Рассказчик отказывается признать за Курбским благородный порыв: мотивом его письма служат "желчь и злоба", личное раздражение. И, в отличие от оценки рассказчиком Шибанова, здесь автор, по-видимому, разделяет его мнение. Дальнейшие строки прекрасно изображают душевное состояние Курбского:
25. И пишет боярин всю ночь напролёт.
26. Перо его местию дышит.
27. Прочтёт, улыбнётся, и снова прочтёт,
28. И снова без устали пишет.
29. И злыми словами язвит он царя.
30. И скоро, едва занялася заря,
31. Готово, ему на отраду,
32. Послание, полное яду.
33. Но кто ж дерзновенные князя слова
34. Отвезть Иоанну возьмётся?
35. Кому не люба на плечах голова?
36. Чьё сердце в груди не сожмётся?
37. Невольно сомненья на князя нашли...
"Месть", "злые слова", "яд" - содержание письма Курбского. Он с вожделением перечитывает написанное им, настолько отдавшись ненависти, что забывает о простой необходимости - доставить письмо адресату!

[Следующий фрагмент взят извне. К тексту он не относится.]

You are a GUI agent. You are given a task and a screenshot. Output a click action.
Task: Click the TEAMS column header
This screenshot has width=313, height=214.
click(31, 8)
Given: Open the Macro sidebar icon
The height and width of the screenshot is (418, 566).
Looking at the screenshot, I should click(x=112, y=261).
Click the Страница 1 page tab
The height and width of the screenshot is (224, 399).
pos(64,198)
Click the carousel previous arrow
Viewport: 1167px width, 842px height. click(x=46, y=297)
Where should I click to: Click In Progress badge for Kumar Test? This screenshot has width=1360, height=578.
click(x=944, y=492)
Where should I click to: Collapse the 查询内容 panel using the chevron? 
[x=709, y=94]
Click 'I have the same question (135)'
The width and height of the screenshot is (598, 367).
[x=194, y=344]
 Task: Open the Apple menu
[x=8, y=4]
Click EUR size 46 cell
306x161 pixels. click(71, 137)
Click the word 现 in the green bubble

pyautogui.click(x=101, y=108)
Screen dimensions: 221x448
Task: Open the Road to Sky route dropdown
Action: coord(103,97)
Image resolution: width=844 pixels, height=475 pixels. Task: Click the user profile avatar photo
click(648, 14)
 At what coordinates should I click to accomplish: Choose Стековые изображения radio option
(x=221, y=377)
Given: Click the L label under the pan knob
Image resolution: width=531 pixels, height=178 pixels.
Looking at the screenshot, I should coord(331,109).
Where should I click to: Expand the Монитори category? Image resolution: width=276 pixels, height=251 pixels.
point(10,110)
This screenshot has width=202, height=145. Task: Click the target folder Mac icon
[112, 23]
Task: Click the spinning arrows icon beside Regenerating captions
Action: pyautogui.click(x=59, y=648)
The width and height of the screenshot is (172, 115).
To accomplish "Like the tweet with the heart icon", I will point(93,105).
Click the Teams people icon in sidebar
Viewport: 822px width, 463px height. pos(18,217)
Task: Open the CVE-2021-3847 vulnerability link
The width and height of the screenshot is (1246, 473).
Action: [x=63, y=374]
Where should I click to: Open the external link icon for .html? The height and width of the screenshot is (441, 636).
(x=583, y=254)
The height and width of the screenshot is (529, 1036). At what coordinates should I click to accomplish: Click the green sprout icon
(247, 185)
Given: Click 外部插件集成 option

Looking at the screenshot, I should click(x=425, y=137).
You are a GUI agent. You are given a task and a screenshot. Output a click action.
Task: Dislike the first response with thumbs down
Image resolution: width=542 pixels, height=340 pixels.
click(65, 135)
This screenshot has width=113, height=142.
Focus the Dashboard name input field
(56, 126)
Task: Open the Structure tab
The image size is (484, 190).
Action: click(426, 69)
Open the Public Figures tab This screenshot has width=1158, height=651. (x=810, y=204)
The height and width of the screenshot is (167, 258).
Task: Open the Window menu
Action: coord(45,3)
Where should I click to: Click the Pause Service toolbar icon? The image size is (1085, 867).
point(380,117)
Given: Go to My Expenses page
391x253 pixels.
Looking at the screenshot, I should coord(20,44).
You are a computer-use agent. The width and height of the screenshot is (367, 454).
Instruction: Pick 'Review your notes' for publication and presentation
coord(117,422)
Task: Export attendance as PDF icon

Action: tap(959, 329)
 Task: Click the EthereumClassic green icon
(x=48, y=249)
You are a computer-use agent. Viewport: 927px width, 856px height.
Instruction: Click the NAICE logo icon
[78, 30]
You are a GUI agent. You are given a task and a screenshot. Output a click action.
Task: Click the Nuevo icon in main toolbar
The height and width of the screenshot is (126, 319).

38. Вдруг входит Шибанов в поту и в пыли:
39. "Князь, служба моя не нужна ли?
40. Вишь, наши меня не догнали!"
Невероятно своевременное появление Шибанова заставляет усомниться в его случайности. Кроме того, он с порога повторяет уже допущенную им в предыдущей реплике князю "неловкость": "наши меня не догнали". Случайность? Недомыслие? Или Шибанов намеренно не даёт Курбскому забыть, где - "наши", а где - "вражий стан"? Грех искупим раскаянием, покуда человек осознаёт, что грешит. Не спасает ли Шибанов душу Курбского, напоминая князю, что его действия - измена, пусть и вынужденная? Если так, то верность Шибанова вряд ли можно определить как рабскую, а сам он представляется благородной натурой, лишь прячущейся под личиной верного увальня. В отличие, как мы видим из следующих строк, от Курбского:
41. И Курбский с письмом посылает раба,
42. Торопит его в нетерпеньи:
43. "Ты телом здоров, и душа не слаба!
44. А вот и рубли в награжденье!"
Отправляя человека на пытки и смерть, князь то ли невероятно циничен, то ли несёт околесицу. Чем может помочь "здоровое тело" на дыбе - продлить страдания? "Сильная душа" - тоже не при чём: никакие показания Шибанова не могут повредить Курбскому, недосягаемому для царя. И, наконец, верх низости - соблазнять деньгами человека, который попросту не успеет их потратить. Да, князь Курбский остро нуждается в спасении души! Тон Шибанова меняется, знаменуя таинственную метаморфозу, которая, как мы увидим, вот-вот произойдёт с ним:
45. Шибанов ему отвечает: "Добро!
46. Тебе тут нужнее твоё серебро,
47. А я передам и за муки
48. Письмо твоё в царские руки!"
Пропали "вишь" и "авось", маска "Васьки" сброшена, герой говорит спокойным языком образованного человека, облечённого чувством собственного достоинства.